REQUIRED WORK -
When a line in the records contains the string "computer", copy that line.

(Saved entries)
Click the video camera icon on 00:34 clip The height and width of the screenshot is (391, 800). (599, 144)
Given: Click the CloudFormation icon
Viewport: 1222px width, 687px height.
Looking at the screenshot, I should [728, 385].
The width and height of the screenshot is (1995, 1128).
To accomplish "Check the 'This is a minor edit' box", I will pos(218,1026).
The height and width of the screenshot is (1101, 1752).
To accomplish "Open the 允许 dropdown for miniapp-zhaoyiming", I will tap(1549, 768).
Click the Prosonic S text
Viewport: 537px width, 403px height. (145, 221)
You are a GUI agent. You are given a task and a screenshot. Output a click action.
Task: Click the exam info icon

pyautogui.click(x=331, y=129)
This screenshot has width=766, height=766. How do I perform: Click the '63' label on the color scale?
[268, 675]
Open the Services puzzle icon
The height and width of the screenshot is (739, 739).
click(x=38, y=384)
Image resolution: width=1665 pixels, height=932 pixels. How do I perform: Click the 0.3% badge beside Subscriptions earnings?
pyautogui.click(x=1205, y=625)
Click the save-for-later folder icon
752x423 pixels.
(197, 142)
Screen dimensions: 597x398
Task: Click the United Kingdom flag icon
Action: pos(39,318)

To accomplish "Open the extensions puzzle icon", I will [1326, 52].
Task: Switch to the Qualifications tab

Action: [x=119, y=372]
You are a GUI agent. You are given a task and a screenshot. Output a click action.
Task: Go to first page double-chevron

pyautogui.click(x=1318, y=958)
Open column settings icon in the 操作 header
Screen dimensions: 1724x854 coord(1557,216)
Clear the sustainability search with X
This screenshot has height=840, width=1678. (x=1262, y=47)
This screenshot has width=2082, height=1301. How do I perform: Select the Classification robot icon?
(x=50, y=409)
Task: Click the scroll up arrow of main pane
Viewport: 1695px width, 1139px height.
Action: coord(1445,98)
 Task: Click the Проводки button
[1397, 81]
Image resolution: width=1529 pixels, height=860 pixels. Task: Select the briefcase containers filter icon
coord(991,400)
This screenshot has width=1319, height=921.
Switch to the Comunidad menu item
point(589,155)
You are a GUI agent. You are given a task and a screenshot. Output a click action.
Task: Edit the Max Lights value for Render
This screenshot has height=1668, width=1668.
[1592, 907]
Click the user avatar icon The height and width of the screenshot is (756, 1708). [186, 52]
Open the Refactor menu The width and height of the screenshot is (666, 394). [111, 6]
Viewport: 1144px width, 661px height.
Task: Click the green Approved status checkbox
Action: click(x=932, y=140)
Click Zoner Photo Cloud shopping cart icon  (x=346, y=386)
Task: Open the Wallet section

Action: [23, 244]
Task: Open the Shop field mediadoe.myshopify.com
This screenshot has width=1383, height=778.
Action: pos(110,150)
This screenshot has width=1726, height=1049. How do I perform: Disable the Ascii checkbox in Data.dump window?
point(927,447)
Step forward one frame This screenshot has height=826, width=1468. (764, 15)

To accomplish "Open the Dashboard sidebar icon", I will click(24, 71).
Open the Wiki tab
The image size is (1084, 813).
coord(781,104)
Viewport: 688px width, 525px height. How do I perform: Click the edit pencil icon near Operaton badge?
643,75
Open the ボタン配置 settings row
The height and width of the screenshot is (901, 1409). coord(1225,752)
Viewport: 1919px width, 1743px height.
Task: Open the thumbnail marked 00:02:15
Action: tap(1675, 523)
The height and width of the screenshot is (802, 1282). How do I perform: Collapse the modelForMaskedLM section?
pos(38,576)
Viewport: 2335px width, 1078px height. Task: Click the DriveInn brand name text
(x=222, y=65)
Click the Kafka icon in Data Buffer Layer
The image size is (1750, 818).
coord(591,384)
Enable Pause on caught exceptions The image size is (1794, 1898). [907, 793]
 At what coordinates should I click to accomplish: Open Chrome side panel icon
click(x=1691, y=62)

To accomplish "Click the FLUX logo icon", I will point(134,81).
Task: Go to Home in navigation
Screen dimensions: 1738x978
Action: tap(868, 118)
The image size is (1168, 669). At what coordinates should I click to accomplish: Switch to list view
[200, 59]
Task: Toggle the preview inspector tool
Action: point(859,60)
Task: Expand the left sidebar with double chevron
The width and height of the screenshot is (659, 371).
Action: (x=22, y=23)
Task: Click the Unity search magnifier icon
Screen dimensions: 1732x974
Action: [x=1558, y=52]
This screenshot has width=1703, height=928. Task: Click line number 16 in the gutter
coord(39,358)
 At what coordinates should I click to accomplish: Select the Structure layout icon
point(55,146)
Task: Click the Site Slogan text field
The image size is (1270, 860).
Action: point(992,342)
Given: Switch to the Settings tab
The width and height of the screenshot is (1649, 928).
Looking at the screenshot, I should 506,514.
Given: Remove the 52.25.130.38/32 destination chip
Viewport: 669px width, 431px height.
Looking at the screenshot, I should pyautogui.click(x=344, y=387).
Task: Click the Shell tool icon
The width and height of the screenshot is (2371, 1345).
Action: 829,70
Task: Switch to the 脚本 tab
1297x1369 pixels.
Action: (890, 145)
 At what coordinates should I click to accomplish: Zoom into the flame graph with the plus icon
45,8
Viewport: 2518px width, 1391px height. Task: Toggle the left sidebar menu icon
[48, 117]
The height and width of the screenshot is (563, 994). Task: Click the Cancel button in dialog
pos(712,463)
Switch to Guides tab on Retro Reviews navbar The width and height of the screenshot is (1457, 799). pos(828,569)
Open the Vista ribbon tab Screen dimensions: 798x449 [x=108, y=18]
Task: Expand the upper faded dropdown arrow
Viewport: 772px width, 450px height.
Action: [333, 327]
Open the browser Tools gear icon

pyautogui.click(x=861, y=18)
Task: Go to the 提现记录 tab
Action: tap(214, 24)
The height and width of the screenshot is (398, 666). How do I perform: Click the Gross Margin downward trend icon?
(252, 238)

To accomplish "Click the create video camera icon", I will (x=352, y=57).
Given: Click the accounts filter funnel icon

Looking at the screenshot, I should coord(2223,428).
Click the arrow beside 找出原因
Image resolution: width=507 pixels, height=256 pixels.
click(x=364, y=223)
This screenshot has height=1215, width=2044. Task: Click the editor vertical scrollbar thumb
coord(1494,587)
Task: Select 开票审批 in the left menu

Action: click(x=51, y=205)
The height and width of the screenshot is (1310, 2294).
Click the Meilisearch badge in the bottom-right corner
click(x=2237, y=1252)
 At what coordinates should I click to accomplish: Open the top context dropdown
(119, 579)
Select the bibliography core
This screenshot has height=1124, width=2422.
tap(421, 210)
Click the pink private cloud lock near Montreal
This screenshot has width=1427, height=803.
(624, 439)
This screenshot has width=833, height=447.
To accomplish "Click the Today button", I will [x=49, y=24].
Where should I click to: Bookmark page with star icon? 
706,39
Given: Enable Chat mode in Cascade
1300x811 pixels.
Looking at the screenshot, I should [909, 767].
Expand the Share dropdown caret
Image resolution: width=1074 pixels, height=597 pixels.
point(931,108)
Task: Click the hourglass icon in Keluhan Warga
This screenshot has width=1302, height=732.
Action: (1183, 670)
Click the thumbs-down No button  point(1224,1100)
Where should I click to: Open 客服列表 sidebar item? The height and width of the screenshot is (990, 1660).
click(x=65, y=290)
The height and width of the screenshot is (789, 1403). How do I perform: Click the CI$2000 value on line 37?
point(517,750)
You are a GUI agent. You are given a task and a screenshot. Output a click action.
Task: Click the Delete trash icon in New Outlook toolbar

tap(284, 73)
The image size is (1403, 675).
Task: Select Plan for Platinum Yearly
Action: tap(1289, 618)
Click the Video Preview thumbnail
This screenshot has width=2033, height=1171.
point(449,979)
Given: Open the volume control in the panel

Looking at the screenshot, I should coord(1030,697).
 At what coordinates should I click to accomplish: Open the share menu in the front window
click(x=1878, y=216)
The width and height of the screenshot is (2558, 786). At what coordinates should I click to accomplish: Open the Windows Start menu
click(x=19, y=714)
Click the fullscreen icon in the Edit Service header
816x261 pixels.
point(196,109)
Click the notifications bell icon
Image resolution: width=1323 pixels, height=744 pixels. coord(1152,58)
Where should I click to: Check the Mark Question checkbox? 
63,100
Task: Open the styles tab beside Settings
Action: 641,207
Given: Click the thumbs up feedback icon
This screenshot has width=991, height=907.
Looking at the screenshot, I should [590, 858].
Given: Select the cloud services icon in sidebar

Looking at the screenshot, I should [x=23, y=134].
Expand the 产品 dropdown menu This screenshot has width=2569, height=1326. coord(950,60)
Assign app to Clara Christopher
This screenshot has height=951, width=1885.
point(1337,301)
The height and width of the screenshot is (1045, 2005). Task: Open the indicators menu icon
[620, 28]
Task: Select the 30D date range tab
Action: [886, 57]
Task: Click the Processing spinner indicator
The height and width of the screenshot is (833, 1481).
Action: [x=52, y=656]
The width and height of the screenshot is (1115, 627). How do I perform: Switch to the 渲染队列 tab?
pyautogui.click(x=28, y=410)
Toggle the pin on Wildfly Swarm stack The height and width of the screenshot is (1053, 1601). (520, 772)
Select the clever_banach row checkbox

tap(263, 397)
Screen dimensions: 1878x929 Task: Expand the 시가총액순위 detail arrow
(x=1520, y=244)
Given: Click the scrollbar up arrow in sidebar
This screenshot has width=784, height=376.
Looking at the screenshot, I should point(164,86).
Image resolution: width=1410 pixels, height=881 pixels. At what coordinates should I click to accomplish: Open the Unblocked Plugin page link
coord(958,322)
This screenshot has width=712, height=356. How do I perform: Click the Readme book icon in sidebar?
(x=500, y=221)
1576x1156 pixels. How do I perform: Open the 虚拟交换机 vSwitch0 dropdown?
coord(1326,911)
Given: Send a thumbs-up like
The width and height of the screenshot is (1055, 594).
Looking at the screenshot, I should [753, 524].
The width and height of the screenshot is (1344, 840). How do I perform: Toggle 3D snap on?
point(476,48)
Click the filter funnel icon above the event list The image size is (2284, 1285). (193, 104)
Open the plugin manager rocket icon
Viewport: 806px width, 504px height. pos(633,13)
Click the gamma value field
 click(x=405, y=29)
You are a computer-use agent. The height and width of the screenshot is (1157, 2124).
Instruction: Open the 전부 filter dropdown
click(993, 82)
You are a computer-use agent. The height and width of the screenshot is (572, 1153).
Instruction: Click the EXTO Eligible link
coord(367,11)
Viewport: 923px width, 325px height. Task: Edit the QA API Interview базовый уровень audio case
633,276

REPLY TO THE EXERCISE -
You are a computer-use agent. The height and width of the screenshot is (1157, 2124).
You are a computer-use agent. The height and width of the screenshot is (572, 1153).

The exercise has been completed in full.